Stimuli-responsive hydrogels for improved drug delivery

Bioorthogonal chemistry, encompasses a class of rapid, selective, non-toxic, and high yielding click reactions that can occur in living systems without interfering with native biochemical reactions. Bioorthogonal click chemistry-based stimuli-responsive hydrogels are being investigated for multiple clinical applications ranging from prodrug activation to controlled and targeted drug delivery of cytotoxic drugs. Phe-Phe motifs, popularly known as low molecular weight hydrogelators (LMWHs) and polysaccharide-based high molecular weight (HMW) polymers have been used for designing and tailoring the stimuli-responsiveness, mechanical strength and cytocompatibility of hydrogels for tissue engineering, wound healing and targeted drug delivery applications.

Work request: Please reproduce the hydrogel text word for word between "Stimuli-responsive hydrogels for" and "drug delivery applications.", inclusive. Work only from the text on stimuli-responsive hydrogels.

Dataset records:
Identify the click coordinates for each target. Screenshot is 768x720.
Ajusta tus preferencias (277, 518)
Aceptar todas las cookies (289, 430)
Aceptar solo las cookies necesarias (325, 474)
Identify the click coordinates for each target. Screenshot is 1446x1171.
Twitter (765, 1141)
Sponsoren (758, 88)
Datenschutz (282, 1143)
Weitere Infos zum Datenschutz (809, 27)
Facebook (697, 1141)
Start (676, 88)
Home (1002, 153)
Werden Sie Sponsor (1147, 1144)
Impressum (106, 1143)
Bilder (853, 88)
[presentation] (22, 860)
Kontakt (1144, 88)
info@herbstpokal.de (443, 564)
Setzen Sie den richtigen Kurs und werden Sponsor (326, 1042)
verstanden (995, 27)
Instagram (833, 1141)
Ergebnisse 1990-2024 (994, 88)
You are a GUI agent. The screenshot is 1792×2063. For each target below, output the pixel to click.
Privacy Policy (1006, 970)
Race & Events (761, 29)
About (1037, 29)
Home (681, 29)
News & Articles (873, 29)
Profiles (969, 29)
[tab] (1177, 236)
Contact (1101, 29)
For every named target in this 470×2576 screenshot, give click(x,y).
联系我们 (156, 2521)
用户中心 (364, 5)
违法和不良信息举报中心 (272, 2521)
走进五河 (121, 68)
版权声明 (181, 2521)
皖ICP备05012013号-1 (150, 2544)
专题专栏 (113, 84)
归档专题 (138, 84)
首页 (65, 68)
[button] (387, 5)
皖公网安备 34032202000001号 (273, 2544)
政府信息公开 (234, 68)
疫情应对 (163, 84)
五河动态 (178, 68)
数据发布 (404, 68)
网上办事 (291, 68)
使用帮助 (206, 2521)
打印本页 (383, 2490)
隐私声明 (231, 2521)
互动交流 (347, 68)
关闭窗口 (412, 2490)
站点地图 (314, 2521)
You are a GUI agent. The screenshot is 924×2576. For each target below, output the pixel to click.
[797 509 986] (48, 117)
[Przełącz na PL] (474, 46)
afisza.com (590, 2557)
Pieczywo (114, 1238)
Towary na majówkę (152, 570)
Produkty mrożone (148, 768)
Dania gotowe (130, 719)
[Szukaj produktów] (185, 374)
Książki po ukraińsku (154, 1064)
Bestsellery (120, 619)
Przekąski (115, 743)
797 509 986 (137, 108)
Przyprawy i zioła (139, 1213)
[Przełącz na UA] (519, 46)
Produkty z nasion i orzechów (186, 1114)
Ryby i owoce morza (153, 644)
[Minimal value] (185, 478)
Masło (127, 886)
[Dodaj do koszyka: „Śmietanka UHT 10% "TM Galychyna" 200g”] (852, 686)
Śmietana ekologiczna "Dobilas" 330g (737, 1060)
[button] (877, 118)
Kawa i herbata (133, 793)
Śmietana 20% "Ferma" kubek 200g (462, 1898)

Response area:
Stimuli-responsive hydrogels for improved drug delivery

Bioorthogonal chemistry, encompasses a class of rapid, selective, non-toxic, and high yielding click reactions that can occur in living systems without interfering with native biochemical reactions. Bioorthogonal click chemistry-based stimuli-responsive hydrogels are being investigated for multiple clinical applications ranging from prodrug activation to controlled and targeted drug delivery of cytotoxic drugs. Phe-Phe motifs, popularly known as low molecular weight hydrogelators (LMWHs) and polysaccharide-based high molecular weight (HMW) polymers have been used for designing and tailoring the stimuli-responsiveness, mechanical strength and cytocompatibility of hydrogels for tissue engineering, wound healing and targeted drug delivery applications.